INSTRUCTIONS TO FOLLOW – Copy verbatim the block of lines in the entries below whose first line contains "You are a GUI" and whose last line contains "Task: Switch to the HOME tab label". Leave out all other lines.

** MATERIAL PROVIDED follows **

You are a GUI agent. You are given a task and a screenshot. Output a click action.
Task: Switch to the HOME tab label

** End of MATERIAL PROVIDED **
** MATERIAL PROVIDED follows **

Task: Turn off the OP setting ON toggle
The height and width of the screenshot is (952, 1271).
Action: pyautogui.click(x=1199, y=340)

** End of MATERIAL PROVIDED **

THE COMPLETED TASK –
You are a GUI agent. You are given a task and a screenshot. Output a click action.
Task: Switch to the HOME tab label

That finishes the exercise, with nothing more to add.